▸ **REQUIRED ACTIONS**
• a. From the "No Defeat" text, reproduce everything from "They have found" down to "left and centre.".
• b. According to the "No Defeat" text, what do the marchers' cries call for? List each one.

--- DOCUMENT PASSAGE ---

Monday, 21 November 2011

No Defeat


The Egyptian people have a right to protest.
They have found their voice but encountered a deaf Cyclops.
A Cyclops more terrifying than any unearthed party, one who holds the forces that still 'be' in place; one who rules with a ruthlessness that knows no compassion, one that embodies not an inkling of respect for its people but instead treats its children like foe; considering them an entity that is not only powerless before them but one to be tortured and coerced into submission with tables being turned right left and centre.
The Cyclops has its own agenda.

The people who march in protest, in rightful protest, free of violence, but imbued with demands cannot be silenced nor bypassed. Their cries for reform, for bread and all other provision, for peace of mind cannot be waylaid. People have suffered and continue to do so in the wake of economic crisis, one present well before those more comfortable in the world began to sense the present global difficulties. Egypt's people have endured so much hardship and with such dignity awaited patiently for justice to come their way and indeed for the fruit of their labour to find a tree to bear its seeds. The 2011 revolution was such a seed but its tree remains evanescent, untennable. Instead, all efforts are flipped off in the most barbaric ways possible and the aim is to create the illusion that all had it better before they revolted and to therefore give in quietly rather than persevere.
"When you overcome the barrier of fear it is irreversible." Alaa el-Aswany.

--- LISTED ENTRIES ---

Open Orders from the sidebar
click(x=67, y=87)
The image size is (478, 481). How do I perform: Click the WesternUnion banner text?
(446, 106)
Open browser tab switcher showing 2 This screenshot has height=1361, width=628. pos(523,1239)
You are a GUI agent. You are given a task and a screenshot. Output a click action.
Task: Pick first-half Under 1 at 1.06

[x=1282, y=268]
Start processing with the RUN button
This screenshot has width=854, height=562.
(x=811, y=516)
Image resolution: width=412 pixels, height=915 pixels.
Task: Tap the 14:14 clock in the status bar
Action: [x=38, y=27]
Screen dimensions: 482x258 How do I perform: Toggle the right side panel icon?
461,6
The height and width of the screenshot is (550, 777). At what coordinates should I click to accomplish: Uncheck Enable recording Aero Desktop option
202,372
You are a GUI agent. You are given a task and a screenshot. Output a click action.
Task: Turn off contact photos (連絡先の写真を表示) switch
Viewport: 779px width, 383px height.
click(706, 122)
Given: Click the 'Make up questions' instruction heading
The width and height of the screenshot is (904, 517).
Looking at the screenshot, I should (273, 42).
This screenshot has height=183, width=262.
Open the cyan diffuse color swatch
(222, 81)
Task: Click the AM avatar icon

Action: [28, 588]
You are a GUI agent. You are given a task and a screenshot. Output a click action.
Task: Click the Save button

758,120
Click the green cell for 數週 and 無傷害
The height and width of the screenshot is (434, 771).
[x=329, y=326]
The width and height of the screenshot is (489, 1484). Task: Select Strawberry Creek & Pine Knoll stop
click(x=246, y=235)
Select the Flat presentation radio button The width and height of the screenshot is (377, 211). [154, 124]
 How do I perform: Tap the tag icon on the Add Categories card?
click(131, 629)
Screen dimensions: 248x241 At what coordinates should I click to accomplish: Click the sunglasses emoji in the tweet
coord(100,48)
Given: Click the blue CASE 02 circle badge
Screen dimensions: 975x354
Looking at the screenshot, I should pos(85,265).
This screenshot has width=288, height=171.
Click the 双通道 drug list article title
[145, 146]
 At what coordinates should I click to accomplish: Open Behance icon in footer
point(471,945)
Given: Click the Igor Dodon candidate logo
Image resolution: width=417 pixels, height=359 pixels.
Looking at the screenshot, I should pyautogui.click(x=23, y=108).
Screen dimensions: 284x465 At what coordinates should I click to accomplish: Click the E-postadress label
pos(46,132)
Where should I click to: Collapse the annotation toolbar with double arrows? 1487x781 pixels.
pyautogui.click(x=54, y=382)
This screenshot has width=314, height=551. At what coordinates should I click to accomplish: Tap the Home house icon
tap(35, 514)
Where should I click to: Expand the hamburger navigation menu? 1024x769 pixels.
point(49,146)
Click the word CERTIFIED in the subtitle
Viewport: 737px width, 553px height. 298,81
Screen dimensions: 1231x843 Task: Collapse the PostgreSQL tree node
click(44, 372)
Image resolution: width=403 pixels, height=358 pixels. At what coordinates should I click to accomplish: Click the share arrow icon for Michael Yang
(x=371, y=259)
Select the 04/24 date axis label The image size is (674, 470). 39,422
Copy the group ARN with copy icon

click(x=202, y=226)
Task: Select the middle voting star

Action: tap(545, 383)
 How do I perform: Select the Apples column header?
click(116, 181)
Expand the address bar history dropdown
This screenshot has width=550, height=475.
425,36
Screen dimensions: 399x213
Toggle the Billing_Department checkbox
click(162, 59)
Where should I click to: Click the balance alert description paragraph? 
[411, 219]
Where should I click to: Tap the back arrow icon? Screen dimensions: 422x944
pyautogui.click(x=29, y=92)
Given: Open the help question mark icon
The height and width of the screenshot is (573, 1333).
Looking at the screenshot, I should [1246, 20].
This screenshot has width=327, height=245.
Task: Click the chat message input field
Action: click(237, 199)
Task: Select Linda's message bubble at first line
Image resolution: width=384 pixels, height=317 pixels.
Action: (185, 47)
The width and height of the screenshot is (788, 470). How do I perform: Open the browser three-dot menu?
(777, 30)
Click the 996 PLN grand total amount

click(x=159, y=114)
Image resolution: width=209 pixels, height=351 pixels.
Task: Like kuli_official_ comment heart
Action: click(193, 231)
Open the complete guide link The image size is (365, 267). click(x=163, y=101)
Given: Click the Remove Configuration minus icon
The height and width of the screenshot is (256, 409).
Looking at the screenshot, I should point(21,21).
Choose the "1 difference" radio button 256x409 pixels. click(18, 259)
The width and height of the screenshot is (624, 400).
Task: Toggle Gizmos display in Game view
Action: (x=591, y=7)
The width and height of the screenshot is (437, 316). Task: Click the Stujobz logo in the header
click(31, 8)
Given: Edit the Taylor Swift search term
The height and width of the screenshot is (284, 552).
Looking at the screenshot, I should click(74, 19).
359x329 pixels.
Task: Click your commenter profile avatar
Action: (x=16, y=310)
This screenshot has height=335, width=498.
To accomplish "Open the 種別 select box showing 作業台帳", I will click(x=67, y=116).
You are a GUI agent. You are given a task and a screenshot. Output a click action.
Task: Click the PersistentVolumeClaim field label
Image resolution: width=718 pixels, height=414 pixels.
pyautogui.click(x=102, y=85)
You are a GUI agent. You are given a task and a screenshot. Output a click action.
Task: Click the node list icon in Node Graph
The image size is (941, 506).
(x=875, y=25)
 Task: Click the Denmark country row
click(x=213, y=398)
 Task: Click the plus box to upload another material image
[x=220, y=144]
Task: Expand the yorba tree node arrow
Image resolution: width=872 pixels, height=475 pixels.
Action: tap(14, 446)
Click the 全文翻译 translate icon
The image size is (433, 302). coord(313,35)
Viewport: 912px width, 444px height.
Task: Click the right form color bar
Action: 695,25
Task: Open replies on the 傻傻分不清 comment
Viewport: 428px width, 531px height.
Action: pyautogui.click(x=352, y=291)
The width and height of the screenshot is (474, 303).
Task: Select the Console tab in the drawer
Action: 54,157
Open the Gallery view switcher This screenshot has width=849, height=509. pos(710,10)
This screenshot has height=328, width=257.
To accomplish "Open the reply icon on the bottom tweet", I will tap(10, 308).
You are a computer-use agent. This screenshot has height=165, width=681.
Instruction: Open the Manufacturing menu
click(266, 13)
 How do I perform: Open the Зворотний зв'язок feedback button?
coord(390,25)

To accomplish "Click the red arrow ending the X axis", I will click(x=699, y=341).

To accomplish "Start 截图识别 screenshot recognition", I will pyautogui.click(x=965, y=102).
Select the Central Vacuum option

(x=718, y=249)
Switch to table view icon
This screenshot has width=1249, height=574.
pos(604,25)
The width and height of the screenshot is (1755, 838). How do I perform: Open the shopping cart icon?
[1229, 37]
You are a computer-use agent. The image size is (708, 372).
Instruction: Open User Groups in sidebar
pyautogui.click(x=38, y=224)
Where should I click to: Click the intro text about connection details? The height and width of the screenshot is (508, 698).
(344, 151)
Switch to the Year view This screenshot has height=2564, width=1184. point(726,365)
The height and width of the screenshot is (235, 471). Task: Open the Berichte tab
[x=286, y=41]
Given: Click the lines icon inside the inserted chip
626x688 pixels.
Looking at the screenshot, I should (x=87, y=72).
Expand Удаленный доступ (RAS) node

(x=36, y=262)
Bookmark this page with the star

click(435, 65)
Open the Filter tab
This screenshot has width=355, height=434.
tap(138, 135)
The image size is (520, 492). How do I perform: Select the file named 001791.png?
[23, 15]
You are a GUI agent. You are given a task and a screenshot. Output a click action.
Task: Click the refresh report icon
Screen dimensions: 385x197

---

▸ **ANSWERS TO THIS EXERCISE**
• a.
They have found their voice but encountered a deaf Cyclops.
A Cyclops more terrifying than any unearthed party, one who holds the forces that still 'be' in place; one who rules with a ruthlessness that knows no compassion, one that embodies not an inkling of respect for its people but instead treats its children like foe; considering them an entity that is not only powerless before them but one to be tortured and coerced into submission with tables being turned right left and centre.

• b.
- reform
- bread and all other provision
- peace of mind